Möglichkeiten, warum die Datei nicht erstellt wird:
- das Script wird gar nicht aufgerufen
- beim Erstellen der FileCtl-Objekte geht was schief
- es ist keine Memorycard gesteckt oder wird vom Panel nicht erkannt
- die Pfadangabe ist nicht korrekt
- der Dateiname enthält "\", die Ordner existieren aber nicht
- der Dateiname enthält unzulässige Zeichen
- das WinCE mag den Dateiname aus anderen Gründen nicht
- die Datei existiert, kann aber nicht zum Schreiben geöffnet werden
- das Script wird vor dem Erstellen der Datei durch einen Runtime-Error abgebrochen
- ...

Harald


----------



## skyvan (10 August 2011)

Hallo Harald

wie du schon richtig vermutet hast ist es das erste Script was ich erstellen muß was eine Datei erzeugt.
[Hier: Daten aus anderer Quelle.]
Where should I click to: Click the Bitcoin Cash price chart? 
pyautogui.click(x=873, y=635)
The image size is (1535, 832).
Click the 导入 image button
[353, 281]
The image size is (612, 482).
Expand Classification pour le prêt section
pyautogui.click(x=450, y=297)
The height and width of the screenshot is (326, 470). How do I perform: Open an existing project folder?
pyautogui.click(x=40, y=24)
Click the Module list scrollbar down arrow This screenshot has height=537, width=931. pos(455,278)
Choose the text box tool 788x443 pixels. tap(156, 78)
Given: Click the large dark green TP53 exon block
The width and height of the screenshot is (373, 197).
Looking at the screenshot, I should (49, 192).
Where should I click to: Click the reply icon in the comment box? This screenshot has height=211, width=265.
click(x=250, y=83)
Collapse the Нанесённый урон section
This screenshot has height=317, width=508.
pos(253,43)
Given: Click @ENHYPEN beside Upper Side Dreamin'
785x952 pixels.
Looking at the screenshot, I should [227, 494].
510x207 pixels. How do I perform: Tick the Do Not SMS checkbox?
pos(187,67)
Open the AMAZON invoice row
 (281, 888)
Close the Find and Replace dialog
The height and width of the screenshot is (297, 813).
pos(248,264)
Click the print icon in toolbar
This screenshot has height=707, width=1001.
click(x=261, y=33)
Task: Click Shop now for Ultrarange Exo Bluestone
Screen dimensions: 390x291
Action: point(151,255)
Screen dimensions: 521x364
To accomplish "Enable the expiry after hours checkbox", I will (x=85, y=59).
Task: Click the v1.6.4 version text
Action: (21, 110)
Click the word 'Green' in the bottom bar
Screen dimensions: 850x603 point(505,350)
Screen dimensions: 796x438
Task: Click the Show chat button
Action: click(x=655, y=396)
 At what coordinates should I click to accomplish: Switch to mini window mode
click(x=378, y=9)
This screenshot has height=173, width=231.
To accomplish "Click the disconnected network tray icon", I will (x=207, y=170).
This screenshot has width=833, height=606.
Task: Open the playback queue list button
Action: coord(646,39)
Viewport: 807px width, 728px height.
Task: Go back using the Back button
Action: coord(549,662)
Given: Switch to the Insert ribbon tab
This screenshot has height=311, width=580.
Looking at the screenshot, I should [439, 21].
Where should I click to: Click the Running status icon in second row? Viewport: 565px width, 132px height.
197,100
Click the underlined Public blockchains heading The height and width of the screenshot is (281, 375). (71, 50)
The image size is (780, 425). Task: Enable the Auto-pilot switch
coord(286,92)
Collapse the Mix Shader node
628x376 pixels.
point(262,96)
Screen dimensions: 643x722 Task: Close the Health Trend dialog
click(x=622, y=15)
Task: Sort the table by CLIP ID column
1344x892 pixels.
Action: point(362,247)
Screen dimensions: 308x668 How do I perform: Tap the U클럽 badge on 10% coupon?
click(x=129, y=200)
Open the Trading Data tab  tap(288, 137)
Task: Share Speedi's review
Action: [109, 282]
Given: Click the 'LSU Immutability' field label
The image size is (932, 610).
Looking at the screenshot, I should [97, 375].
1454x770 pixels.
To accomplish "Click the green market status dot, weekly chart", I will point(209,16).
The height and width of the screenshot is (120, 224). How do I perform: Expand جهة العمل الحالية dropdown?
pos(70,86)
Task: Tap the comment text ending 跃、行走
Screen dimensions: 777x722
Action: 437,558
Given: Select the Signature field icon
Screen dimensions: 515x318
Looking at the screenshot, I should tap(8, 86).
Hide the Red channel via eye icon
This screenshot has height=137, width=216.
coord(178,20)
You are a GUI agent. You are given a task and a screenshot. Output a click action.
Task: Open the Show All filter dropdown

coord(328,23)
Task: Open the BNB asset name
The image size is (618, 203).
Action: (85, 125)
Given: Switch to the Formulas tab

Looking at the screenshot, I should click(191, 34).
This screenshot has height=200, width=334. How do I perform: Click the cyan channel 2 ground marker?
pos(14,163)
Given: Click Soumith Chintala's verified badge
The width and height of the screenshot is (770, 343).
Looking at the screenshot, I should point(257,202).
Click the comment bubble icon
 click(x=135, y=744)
Wie es immer ist beschäftigt man sich erst immer dann damit wenn die Zeit schon abgelaufen ist. 

Warum bei mir der z.B. der Aufruf "If Not FolderExist" als fehlerhaft angezeigt wird ist mir zum Beispiel auch ein Rätsel.

Gruß Marco


----------



## BennoM (10 August 2011)

Hallo Marco,

wenn ich mich richtig erinnere, gibt es die Funktion FolderExist unter WinCE (MP277) nicht.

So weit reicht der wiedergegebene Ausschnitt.